Task instructions
Copy exactly the stretch of data below from the line with "1568x313 pixels. How" through the line with "This screenshot has width=1025, height=795.", including both of those lines.

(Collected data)

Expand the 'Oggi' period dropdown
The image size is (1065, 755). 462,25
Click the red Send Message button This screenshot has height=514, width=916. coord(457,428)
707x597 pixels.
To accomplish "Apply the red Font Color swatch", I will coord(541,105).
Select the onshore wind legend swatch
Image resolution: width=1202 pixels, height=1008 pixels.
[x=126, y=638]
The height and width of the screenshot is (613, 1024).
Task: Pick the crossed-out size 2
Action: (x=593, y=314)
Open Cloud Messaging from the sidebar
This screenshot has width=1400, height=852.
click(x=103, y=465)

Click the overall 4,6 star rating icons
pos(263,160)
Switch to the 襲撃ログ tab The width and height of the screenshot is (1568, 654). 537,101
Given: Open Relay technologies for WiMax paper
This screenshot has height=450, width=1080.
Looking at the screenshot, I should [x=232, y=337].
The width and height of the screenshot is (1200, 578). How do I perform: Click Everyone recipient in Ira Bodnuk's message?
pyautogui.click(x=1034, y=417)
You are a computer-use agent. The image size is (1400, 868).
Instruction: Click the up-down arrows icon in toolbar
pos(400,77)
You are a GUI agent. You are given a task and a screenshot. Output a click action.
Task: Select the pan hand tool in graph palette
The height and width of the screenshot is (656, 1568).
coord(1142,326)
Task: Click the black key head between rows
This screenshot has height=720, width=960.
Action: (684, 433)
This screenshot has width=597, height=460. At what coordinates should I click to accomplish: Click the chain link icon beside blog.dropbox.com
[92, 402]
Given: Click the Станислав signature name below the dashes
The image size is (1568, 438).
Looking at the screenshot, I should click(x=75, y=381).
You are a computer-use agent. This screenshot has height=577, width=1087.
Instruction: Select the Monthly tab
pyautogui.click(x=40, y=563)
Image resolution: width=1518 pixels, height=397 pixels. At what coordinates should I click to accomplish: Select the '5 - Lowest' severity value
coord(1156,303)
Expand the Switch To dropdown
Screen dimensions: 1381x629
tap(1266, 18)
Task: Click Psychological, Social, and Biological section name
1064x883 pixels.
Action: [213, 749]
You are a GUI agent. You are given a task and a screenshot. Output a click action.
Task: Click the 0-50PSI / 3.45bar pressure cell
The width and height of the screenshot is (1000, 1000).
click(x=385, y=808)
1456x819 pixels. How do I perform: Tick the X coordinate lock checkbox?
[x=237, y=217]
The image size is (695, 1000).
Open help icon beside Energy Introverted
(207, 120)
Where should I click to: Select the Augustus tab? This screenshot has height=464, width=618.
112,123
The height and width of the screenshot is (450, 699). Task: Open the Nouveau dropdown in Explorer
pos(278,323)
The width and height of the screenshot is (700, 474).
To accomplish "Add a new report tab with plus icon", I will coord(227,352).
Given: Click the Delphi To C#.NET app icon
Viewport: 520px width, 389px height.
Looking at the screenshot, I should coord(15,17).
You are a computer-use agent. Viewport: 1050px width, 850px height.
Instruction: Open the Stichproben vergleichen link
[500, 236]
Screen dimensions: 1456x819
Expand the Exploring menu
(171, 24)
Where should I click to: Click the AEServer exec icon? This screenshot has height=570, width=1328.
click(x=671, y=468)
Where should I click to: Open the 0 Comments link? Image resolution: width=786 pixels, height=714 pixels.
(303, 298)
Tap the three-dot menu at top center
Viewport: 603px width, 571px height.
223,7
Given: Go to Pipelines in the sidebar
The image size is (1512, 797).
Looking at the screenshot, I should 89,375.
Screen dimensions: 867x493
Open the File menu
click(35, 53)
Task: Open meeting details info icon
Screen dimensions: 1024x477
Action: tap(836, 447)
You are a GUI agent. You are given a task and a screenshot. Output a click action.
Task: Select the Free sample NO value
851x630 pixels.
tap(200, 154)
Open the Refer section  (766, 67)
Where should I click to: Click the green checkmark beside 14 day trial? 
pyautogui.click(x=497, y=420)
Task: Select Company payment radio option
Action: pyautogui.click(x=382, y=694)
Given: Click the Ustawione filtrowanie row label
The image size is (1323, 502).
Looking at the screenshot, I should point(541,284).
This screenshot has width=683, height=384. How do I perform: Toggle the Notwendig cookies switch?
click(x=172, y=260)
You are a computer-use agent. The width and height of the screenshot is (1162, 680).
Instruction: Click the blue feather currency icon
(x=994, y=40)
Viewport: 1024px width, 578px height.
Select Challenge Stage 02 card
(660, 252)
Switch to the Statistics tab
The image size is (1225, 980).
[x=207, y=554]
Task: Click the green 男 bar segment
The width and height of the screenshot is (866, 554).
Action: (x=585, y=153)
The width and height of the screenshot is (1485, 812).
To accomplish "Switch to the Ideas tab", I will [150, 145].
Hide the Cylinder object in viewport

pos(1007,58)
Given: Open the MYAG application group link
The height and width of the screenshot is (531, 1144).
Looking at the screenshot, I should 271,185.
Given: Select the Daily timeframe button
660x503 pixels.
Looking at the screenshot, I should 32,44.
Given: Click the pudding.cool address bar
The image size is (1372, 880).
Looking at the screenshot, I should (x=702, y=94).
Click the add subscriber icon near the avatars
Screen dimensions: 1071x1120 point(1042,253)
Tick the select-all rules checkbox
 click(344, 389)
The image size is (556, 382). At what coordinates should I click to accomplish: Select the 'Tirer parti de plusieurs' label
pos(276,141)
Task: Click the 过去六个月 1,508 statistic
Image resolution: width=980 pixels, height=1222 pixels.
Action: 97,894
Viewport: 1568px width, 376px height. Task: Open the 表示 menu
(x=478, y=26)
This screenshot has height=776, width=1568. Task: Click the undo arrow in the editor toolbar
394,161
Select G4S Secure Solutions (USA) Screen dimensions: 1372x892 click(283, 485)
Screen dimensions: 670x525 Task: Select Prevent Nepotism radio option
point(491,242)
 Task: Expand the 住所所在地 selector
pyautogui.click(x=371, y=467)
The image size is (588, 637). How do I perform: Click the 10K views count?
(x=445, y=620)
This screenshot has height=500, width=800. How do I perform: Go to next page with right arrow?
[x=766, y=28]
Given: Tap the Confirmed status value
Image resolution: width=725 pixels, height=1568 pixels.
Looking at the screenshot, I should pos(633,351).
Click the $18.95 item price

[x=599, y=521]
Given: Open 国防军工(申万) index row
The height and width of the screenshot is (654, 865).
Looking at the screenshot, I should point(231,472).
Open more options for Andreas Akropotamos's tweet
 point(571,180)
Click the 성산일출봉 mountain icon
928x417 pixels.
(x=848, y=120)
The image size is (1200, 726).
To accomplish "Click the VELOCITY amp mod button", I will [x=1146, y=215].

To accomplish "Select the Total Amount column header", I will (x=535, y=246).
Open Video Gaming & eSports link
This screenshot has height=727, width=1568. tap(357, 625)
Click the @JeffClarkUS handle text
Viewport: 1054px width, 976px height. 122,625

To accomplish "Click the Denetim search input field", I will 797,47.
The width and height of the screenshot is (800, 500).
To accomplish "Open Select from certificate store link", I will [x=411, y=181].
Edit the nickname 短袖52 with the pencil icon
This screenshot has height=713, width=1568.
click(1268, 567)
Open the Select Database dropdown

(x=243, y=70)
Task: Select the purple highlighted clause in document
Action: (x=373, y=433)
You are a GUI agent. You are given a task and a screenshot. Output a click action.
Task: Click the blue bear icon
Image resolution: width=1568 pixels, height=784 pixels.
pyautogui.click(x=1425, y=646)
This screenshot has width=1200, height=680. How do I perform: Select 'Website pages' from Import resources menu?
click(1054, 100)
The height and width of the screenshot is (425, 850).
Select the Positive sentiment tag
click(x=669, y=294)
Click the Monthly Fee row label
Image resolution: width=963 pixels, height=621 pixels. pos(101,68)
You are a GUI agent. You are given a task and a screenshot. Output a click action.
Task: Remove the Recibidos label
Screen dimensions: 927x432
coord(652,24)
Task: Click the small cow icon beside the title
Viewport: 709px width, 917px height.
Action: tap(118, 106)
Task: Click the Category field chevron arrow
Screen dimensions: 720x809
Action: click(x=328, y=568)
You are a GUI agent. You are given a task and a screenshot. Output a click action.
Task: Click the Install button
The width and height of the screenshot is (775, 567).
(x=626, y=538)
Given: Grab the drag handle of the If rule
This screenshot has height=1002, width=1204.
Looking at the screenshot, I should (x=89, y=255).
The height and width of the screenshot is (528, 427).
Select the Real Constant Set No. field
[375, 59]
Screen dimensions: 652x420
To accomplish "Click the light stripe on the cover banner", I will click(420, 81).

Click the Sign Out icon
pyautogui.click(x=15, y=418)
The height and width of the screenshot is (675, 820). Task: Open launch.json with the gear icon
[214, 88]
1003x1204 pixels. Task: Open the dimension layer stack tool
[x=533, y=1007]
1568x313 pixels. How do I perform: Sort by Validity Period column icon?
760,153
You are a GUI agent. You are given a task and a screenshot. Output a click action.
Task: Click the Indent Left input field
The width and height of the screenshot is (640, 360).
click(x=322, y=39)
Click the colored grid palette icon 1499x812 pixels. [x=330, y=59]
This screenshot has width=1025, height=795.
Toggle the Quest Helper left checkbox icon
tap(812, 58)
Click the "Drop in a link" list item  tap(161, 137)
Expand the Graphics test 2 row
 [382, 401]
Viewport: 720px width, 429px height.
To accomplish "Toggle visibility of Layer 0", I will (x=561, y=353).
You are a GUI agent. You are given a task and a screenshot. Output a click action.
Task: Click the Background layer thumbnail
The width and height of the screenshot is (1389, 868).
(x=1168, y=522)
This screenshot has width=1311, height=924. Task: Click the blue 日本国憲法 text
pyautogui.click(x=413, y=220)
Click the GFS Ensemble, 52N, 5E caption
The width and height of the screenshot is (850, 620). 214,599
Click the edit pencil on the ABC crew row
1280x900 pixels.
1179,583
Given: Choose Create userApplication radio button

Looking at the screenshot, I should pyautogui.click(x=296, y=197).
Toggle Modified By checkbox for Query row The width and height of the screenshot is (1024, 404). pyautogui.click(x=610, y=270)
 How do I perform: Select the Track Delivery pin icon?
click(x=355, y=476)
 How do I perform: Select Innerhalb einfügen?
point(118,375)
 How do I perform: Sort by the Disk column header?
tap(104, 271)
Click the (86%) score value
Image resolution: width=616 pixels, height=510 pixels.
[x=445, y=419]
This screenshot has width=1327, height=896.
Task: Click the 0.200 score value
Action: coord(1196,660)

Written solution
1568x313 pixels. How do I perform: Sort by Validity Period column icon?
760,153
You are a GUI agent. You are given a task and a screenshot. Output a click action.
Task: Click the Indent Left input field
The width and height of the screenshot is (640, 360).
click(x=322, y=39)
Click the colored grid palette icon 1499x812 pixels. [x=330, y=59]
This screenshot has width=1025, height=795.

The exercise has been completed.